Big Names in Crypto Weigh In
- Coinbase is against the bill, saying it could make things worse.
- Chris Dixon from a16z Crypto thinks it's a good start, protecting decentralization and supporting developers.
Coinbase's CEO, Brian Armstrong, Raises Concerns
Armstrong has big concerns:
- The bill could ban tokenized stocks.
- It could give the government too much access to financial data.
- It might weaken the CFTC and give more power to the SEC.
- He believes the bill is worse than having no regulation at all.

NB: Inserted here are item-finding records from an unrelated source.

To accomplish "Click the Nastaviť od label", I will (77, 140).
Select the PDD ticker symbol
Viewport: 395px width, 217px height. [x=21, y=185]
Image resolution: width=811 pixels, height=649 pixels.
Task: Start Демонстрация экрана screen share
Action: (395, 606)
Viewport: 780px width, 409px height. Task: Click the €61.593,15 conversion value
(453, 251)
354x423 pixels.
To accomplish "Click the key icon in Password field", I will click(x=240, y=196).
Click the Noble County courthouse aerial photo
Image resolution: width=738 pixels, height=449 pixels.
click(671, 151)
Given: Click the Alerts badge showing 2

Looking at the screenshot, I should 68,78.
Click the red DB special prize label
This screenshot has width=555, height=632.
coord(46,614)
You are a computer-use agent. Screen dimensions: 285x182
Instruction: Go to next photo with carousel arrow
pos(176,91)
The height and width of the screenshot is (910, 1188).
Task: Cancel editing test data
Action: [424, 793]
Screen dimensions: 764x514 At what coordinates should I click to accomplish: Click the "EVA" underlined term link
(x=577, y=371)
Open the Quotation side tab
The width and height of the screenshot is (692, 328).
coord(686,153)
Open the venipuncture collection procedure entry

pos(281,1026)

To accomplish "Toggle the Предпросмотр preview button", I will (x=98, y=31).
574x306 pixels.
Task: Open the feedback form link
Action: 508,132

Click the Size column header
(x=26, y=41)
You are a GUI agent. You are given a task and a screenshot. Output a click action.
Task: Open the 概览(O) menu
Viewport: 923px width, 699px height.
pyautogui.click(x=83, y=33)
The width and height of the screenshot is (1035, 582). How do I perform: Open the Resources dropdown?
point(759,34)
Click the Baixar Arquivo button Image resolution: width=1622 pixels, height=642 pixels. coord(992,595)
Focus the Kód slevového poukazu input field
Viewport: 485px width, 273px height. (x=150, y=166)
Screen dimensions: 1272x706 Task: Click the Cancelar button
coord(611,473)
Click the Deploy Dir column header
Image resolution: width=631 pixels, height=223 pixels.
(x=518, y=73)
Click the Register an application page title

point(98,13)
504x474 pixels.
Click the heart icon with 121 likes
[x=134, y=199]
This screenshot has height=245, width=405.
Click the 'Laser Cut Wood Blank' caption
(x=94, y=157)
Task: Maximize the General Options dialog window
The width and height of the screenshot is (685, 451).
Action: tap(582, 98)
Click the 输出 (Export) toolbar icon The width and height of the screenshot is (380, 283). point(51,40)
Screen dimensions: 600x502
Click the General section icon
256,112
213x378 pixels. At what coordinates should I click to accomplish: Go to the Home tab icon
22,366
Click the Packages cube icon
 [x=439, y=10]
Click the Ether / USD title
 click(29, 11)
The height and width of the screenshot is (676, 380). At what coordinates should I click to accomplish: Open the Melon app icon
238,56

- He wants a fair playing field for crypto compared to traditional finance.
Stablecoin Rewards: A Major Issue
- Coinbase offers rewards for holding stablecoins like USDC.
- Banks don't like this because it takes away their deposits.
- Crypto firms argue that banning rewards would:
- Hurt innovation.
- Push users to offshore platforms.
Bitcoin's Price Remains Unaffected
- Bitcoin's price is going up, showing markets react to many factors, not just regulation.
- Some experts think the delay in the bill is a good thing, giving lawmakers more time to work out differences.
The CLARITY Act's Goals
- Defines different types of digital assets.
- Divides oversight between the SEC and CFTC.
The Debate is Far from Over
Both sides will keep pushing for their interests.